* _TASK INPUTS_
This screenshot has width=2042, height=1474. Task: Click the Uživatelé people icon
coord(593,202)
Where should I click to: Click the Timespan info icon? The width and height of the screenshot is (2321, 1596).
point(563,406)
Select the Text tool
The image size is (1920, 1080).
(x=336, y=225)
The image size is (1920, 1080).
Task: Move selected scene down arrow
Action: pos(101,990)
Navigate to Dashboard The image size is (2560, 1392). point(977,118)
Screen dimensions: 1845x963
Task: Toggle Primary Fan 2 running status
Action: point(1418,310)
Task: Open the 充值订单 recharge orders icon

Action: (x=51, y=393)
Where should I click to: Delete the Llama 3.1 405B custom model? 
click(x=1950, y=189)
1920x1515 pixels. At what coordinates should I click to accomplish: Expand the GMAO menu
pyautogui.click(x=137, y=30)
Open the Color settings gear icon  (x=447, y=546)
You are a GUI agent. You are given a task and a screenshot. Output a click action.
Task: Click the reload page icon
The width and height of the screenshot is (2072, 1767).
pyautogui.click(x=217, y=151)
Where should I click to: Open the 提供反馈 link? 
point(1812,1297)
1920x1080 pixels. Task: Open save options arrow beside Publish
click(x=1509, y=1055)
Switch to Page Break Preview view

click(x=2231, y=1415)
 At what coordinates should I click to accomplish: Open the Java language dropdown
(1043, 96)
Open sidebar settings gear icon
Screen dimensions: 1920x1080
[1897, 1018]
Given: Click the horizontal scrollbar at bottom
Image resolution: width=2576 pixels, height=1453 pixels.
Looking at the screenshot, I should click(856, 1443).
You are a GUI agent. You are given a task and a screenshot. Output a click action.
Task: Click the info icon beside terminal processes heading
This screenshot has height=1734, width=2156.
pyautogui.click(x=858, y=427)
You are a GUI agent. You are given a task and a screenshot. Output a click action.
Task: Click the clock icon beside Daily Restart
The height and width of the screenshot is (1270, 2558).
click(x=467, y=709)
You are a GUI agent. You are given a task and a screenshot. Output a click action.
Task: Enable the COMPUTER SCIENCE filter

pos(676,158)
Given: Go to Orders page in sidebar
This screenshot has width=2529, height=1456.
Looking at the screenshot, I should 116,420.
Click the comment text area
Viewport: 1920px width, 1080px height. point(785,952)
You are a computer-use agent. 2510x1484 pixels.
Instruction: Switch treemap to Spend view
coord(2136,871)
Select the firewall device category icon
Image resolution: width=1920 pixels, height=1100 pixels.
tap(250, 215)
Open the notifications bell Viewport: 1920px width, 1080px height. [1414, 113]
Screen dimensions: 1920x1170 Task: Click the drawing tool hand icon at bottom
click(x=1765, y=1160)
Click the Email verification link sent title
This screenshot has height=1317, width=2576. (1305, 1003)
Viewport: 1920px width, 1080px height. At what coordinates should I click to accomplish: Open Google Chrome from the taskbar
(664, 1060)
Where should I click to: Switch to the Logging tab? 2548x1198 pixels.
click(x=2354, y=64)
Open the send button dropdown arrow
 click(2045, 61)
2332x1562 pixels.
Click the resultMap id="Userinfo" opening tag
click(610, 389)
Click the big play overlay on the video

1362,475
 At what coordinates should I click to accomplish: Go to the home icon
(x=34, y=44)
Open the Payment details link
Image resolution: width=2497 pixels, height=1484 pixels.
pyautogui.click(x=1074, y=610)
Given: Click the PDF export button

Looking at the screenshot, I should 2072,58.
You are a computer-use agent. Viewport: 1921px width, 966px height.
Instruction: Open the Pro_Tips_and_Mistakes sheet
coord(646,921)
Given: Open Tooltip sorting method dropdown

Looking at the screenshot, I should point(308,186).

* _WHAT YOU ARE ASKED TO DO_
Return the listing exactly as it was given to you, with every line intact.

* _REPLY_
This screenshot has width=2042, height=1474. Task: Click the Uživatelé people icon
coord(593,202)
Where should I click to: Click the Timespan info icon? The width and height of the screenshot is (2321, 1596).
point(563,406)
Select the Text tool
The image size is (1920, 1080).
(x=336, y=225)
The image size is (1920, 1080).
Task: Move selected scene down arrow
Action: pos(101,990)
Navigate to Dashboard The image size is (2560, 1392). point(977,118)
Screen dimensions: 1845x963
Task: Toggle Primary Fan 2 running status
Action: point(1418,310)
Task: Open the 充值订单 recharge orders icon

Action: (x=51, y=393)
Where should I click to: Delete the Llama 3.1 405B custom model? 
click(x=1950, y=189)
1920x1515 pixels. At what coordinates should I click to accomplish: Expand the GMAO menu
pyautogui.click(x=137, y=30)
Open the Color settings gear icon  (x=447, y=546)
You are a GUI agent. You are given a task and a screenshot. Output a click action.
Task: Click the reload page icon
The width and height of the screenshot is (2072, 1767).
pyautogui.click(x=217, y=151)
Where should I click to: Open the 提供反馈 link? 
point(1812,1297)
1920x1080 pixels. Task: Open save options arrow beside Publish
click(x=1509, y=1055)
Switch to Page Break Preview view

click(x=2231, y=1415)
 At what coordinates should I click to accomplish: Open the Java language dropdown
(1043, 96)
Open sidebar settings gear icon
Screen dimensions: 1920x1080
[1897, 1018]
Given: Click the horizontal scrollbar at bottom
Image resolution: width=2576 pixels, height=1453 pixels.
Looking at the screenshot, I should click(856, 1443).
You are a GUI agent. You are given a task and a screenshot. Output a click action.
Task: Click the info icon beside terminal processes heading
This screenshot has height=1734, width=2156.
pyautogui.click(x=858, y=427)
You are a GUI agent. You are given a task and a screenshot. Output a click action.
Task: Click the clock icon beside Daily Restart
The height and width of the screenshot is (1270, 2558).
click(x=467, y=709)
You are a GUI agent. You are given a task and a screenshot. Output a click action.
Task: Enable the COMPUTER SCIENCE filter

pos(676,158)
Given: Go to Orders page in sidebar
This screenshot has width=2529, height=1456.
Looking at the screenshot, I should 116,420.
Click the comment text area
Viewport: 1920px width, 1080px height. point(785,952)
You are a computer-use agent. 2510x1484 pixels.
Instruction: Switch treemap to Spend view
coord(2136,871)
Select the firewall device category icon
Image resolution: width=1920 pixels, height=1100 pixels.
tap(250, 215)
Open the notifications bell Viewport: 1920px width, 1080px height. [1414, 113]
Screen dimensions: 1920x1170 Task: Click the drawing tool hand icon at bottom
click(x=1765, y=1160)
Click the Email verification link sent title
This screenshot has height=1317, width=2576. (1305, 1003)
Viewport: 1920px width, 1080px height. At what coordinates should I click to accomplish: Open Google Chrome from the taskbar
(664, 1060)
Where should I click to: Switch to the Logging tab? 2548x1198 pixels.
click(x=2354, y=64)
Open the send button dropdown arrow
 click(2045, 61)
2332x1562 pixels.
Click the resultMap id="Userinfo" opening tag
click(610, 389)
Click the big play overlay on the video

1362,475
 At what coordinates should I click to accomplish: Go to the home icon
(x=34, y=44)
Open the Payment details link
Image resolution: width=2497 pixels, height=1484 pixels.
pyautogui.click(x=1074, y=610)
Given: Click the PDF export button

Looking at the screenshot, I should 2072,58.
You are a computer-use agent. Viewport: 1921px width, 966px height.
Instruction: Open the Pro_Tips_and_Mistakes sheet
coord(646,921)
Given: Open Tooltip sorting method dropdown

Looking at the screenshot, I should point(308,186).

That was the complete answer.